# Problem to solve
Reproduce the full listing below exactly. Do not include the pictures.

# Supplied material
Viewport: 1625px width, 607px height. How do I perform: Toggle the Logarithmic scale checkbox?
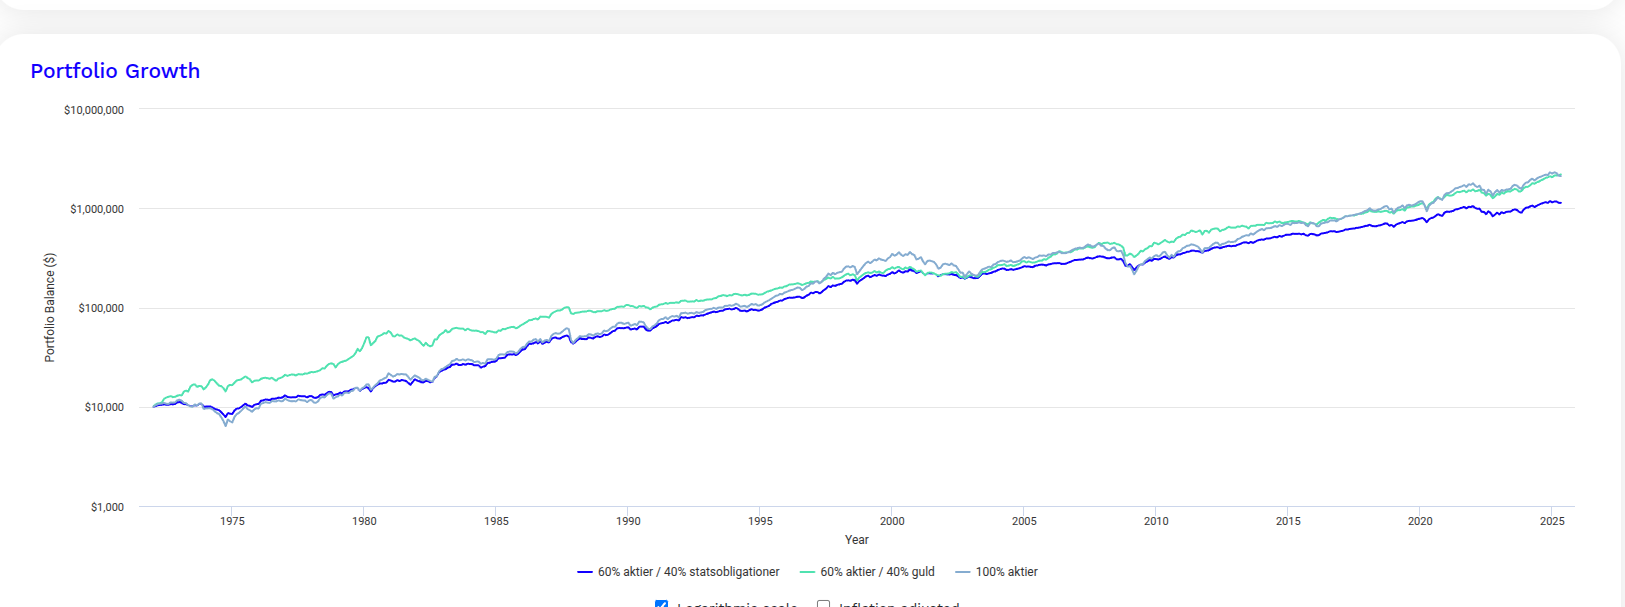click(x=661, y=604)
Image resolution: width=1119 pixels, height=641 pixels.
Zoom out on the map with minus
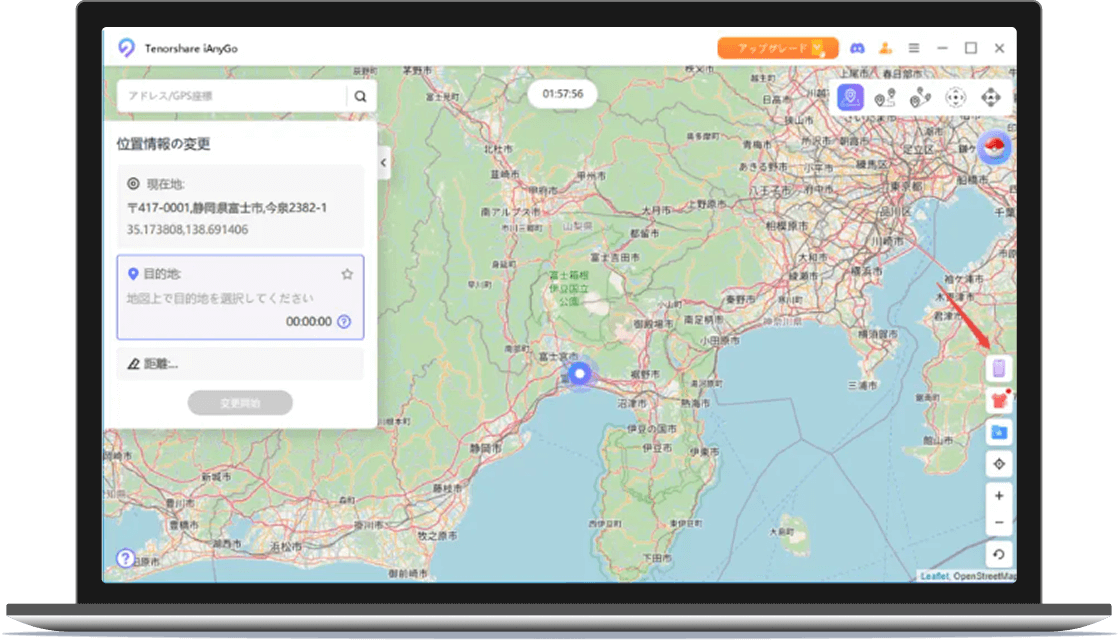coord(998,523)
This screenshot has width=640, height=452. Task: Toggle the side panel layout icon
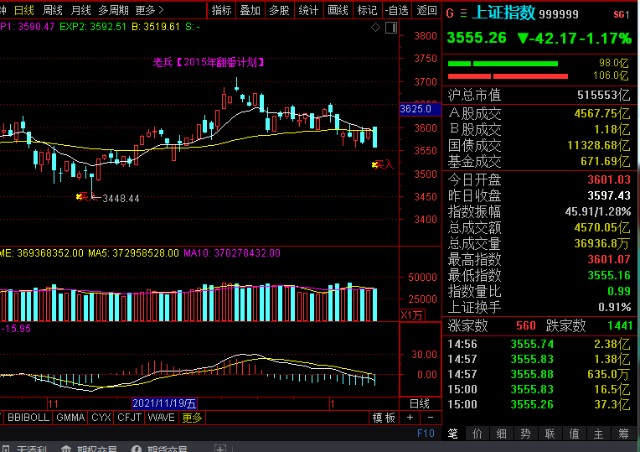pyautogui.click(x=391, y=27)
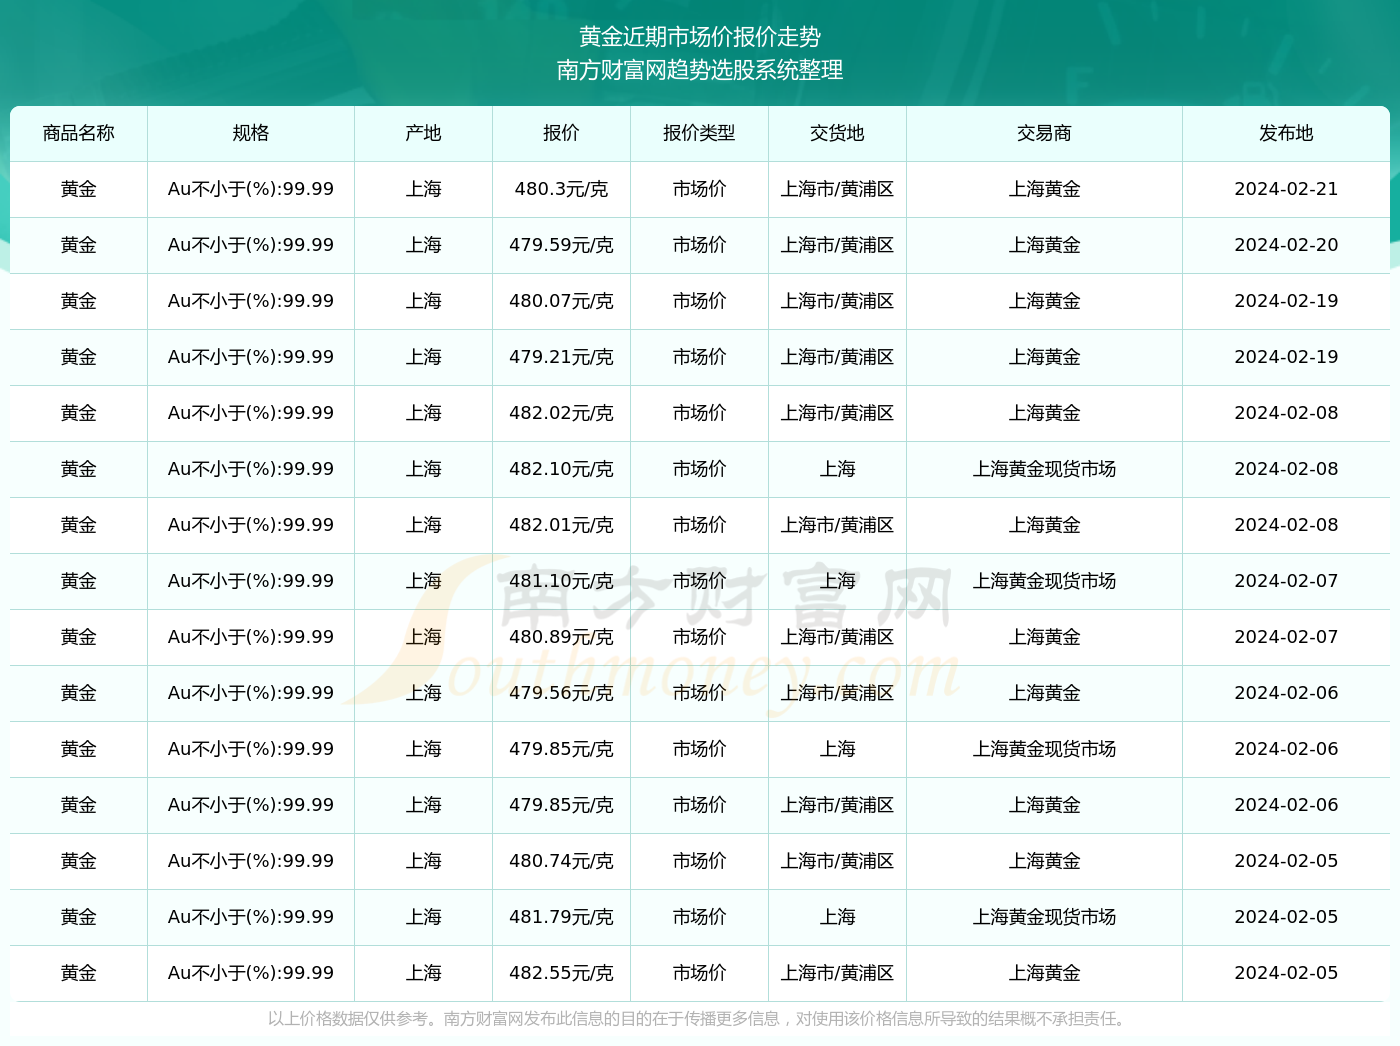Click the 交易商 column header
The height and width of the screenshot is (1046, 1400).
(1044, 133)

# Answer to this problem
Viewport: 1625px width, 607px height. How do I perform: Toggle the Logarithmic scale checkbox?
click(x=661, y=604)
Image resolution: width=1119 pixels, height=641 pixels.
Zoom out on the map with minus
coord(998,523)
This screenshot has width=640, height=452. Task: Toggle the side panel layout icon
pyautogui.click(x=391, y=27)
Click the 交易商 column header
The height and width of the screenshot is (1046, 1400).
(1044, 133)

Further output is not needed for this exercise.